Assessment showed that two-thirds of the individuals with hemianopia received ratings that were equivalent to those of the control group, said Cynthia Owsley, PhD, MSPH, a professor of ophthalmology and Nathan E. Miles Chair of Ophthalmology at the University of Alabama, Birmingham. She is also director of the clinical research unit and vice chair for clinical research.

Hemianopia is typically caused by cerebrovascular accidents or stroke, tumors, or brain injury. Many states in the United States as well as governmental agencies elsewhere with jurisdiction over driving prohibit individuals with hemianopia from getting behind the wheel. There is little evidence to support this policy, however, Dr. Owsley added.

Particularly in developed countries such as the United States, driving is an extremely important part of daily activities, and being unable to drive contributes to social isolation, depression, lower utilization of health-care resources, and an increased likelihood of long-term care placement, said Dr. Owsley. She spoke during an afternoon symposium on the impact of vision loss on the individual.

The driving test consisted of a 45-minute route covering about 14 miles in Birmingham. The driving rehabilitation specialist evaluated each driver on the basis of several skills, each rated on a scale of 1 to 5 in which 1 indicated performance so unsafe that the drive had to be terminated and 5 indicated no obvious driving errors.

Most of the drivers with normal visual fields received scores of 4 or 5. In the hemianopia group (excluding those with quadrantanopia), some individuals received 1s or 2s, but a large number had 4s or 5s. Lane position problems were the most frequent problem among the drivers with hemianopia.

“In summary, although on average those with hemianopia had lower ratings, we found that two thirds received ratings indicating that they were flawless or had very minor errors,” Dr. Owsley said.
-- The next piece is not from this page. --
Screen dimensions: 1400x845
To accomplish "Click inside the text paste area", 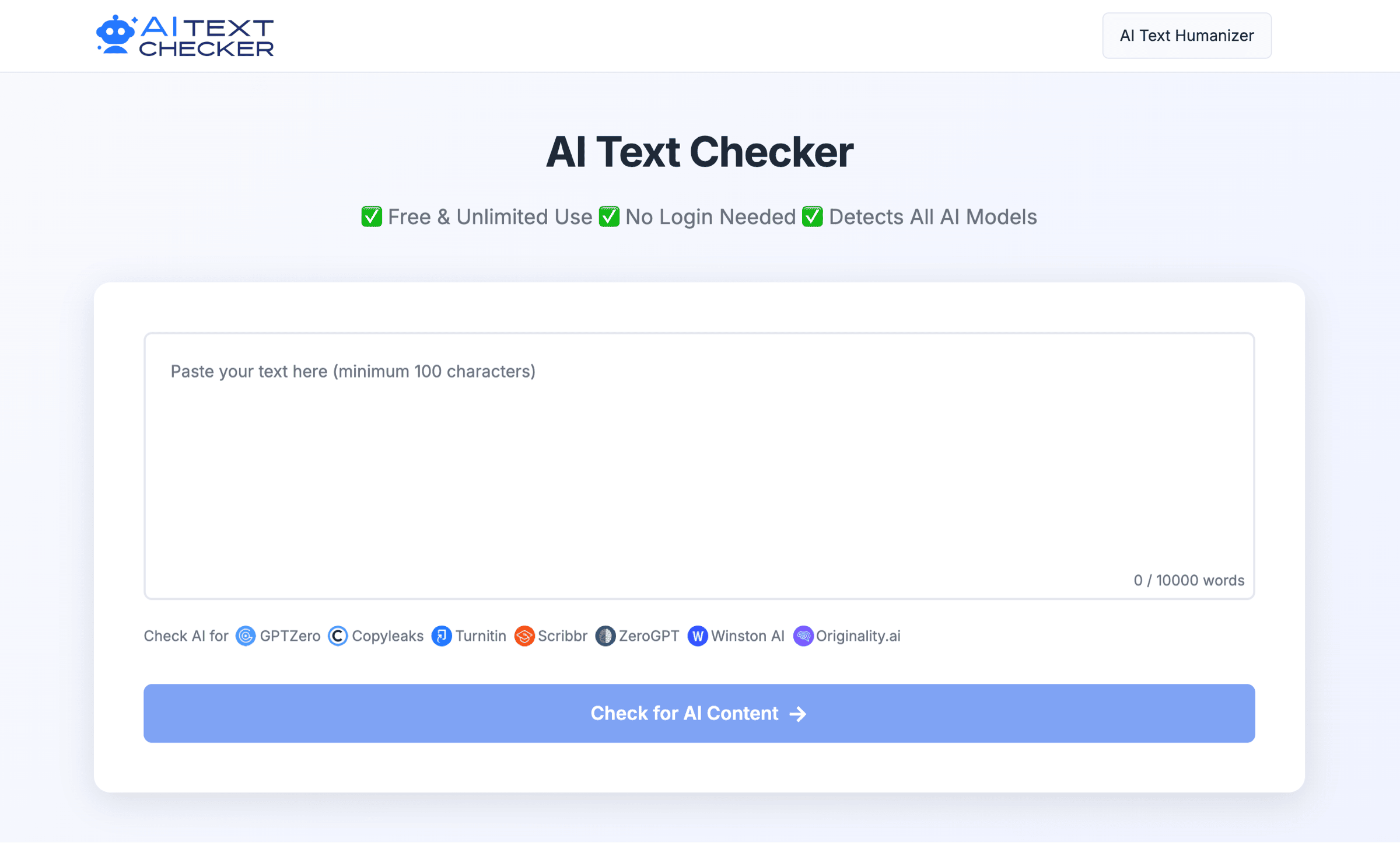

She added that the ratings of the evaluators in the back seat were in good agreement with those of the rehabilitation specialist.

The findings lead to new questions and challenges.

“The policy implication of our study calls into question the common practice of categorically denying persons with hemianopia a driver’s license without giving them an opportunity for an on-road evaluation by someone with specific training, such as a driving rehabilitation specialist,” Dr. Owsley said.

The scientific implication is the opportunity to investigate what differentiates individuals with hemianopia who display safe driving skills from those who do not.

“If we knew what those characteristics were, either clinical characteristics or visual-functional characteristics, this could guide the design of driving rehabilitation strategies for drivers who are having problems on the road who also happen to have significant visual field loss, either from hemianopia or other causes,” Dr. Owsley concluded.